Eine gute IDee für den Bau

BUAK
17.02.2020

 
Die neue Bau-ID für Arbeitnehmer soll künftig den administrativen Aufwand reduzieren und für mehr Transparenz sorgen. Martin Puaschitz, Geschäftsführer der Bau-ID GmbH, im Interview.    
Martin Puaschitz, der neue Geschäfts­führer der Bau-ID GmbH, über Umsetzung und Vorteile des neuen  Bauarbeiter-Identifika­tionsnachweises.
Martin Puaschitz, der neue Geschäfts­führer der Bau-ID GmbH, über Umsetzung und Vorteile des neuen Bauarbeiter-Identifika­tionsnachweises.

Das Thema Bau-ID oder ehemals Bau-Card, wie das Projekt ursprünglich betitelt wurde, geistert schon lange in den Köpfen der Bau-­Sozialpartner herum. Anfang des Jahres wurden nun endlich Nägel mit Köpfen gemacht – am 21. Jänner wurde die Bau-ID GmbH als 100prozentige Tochter der Bauarbeiter-­Urlaubs- und Abfertigungskasse gegründet. Das Ziel: die Entwicklung und der Betrieb einer freiwilligen Identifikationskarte für Arbeiter auf der Baustelle. In einem IT-System werden künftig Arbeitnehmer-Stamm­­­daten hinterlegt oder über Schnittstellen abrufbar sein. Arbeitgeber, -nehmer und Prüforgane sollen so einen schnellen und unkomplizierten Überblick erhalten. Die Österreichische Bauzeitung hat ­Martin ­Puaschitz, Geschäftsführer der neu gegründeten Bau-ID GmbH, zum Interview gebeten.
******************************
### Arbeitsanweisungen
A) Gib aus den Einträgen die Zeilen von der Zeile mit „Click the megaphone announcements icon“ bis zur Zeile mit „The height and“ genau wieder, beide eingeschlossen.
B) Führe den Text über die Bau-ID nach seinem letzten Satz weiter.
Der Text und die Einträge haben nichts miteinander zu tun.

### Übungsmaterial
******************************
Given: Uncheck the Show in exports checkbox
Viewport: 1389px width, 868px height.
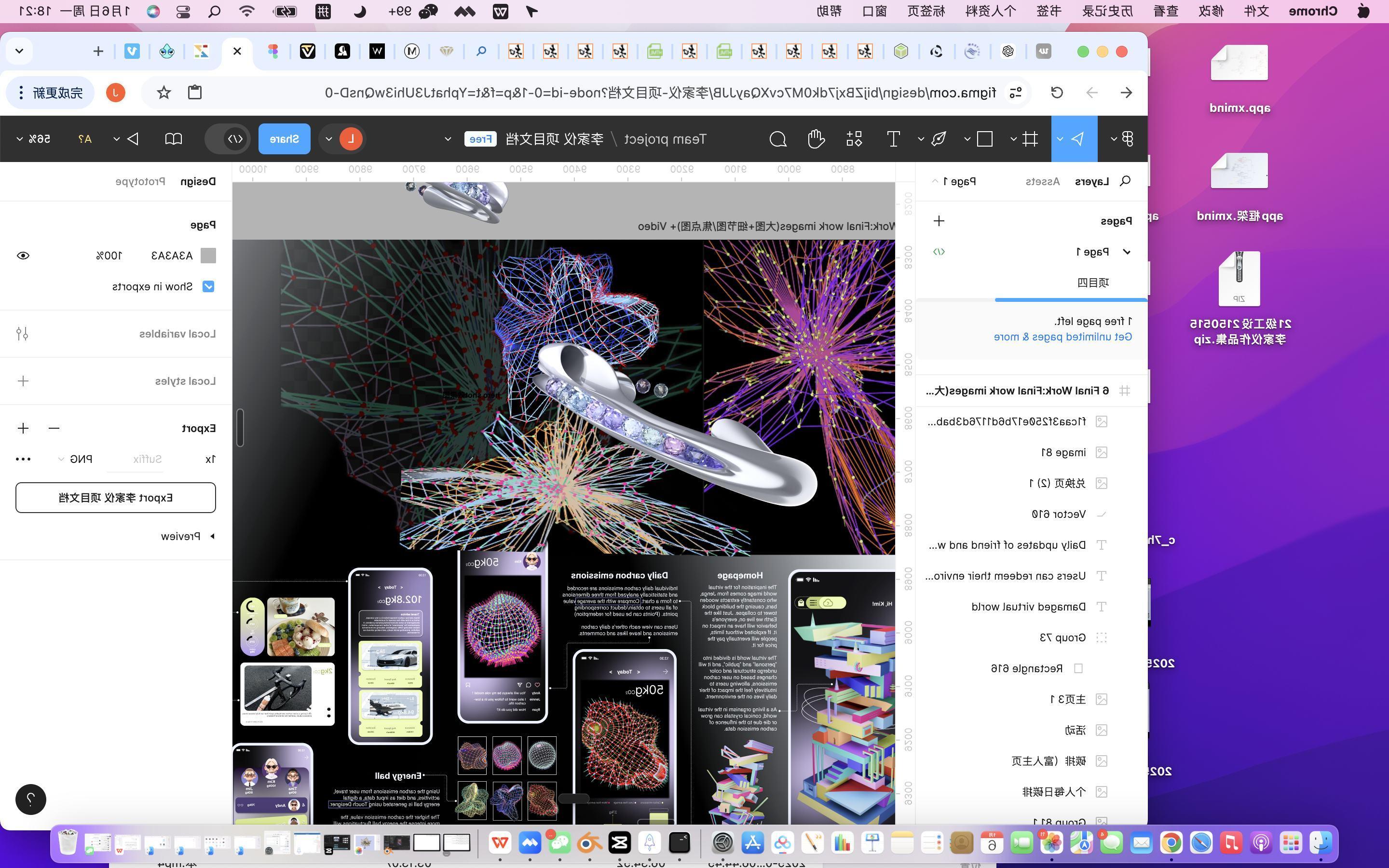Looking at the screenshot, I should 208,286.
******************************
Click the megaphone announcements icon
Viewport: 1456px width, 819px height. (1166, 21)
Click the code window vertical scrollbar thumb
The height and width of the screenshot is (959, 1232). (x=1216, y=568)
******************************
### Antworten je Aufgabe
A)
Click the megaphone announcements icon
Viewport: 1456px width, 819px height. (1166, 21)
Click the code window vertical scrollbar thumb
The height and width of the screenshot is (959, 1232). (x=1216, y=568)

B)
Die einen loben die Bau-ID als optimales Tool, um für Unternehmer den administrativen Aufwand zu reduzieren, die anderen sehen sie als Waffe ­gegen Lohn- und Sozialdumping. Was ist die Bau-ID nun wirklich?
Martin Puaschitz: Definitiv beides! Ein großer Vorteil wird sein, dass mehrere Arbeitsstunden in der Verwaltung eingespart werden können. Jeder kennt das Zettelchaos – Anmeldungen müssen nachgereicht oder überprüft, Berechtigungen kontrolliert, Sicherheitsunterweisungen ausgedruckt und unterschrieben werden usw. Mit der Bau-ID haben Unternehmer, Bauleiter oder Prüfer einfach und schnell Zugriff auf die notwendigen Unterlagen. Durch das System wird entsprechend Transparenz geschaffen und Unterentlohnung o. Ä. viel schneller aufgedeckt. Das Ziel ist, mehr Fairness auf den Baustellen zu schaffen.

Die Bau-ID ist jedoch freiwillig – wäre eine gesetzliche Verpflichtung in diesem Fall nicht wirksamer gewesen?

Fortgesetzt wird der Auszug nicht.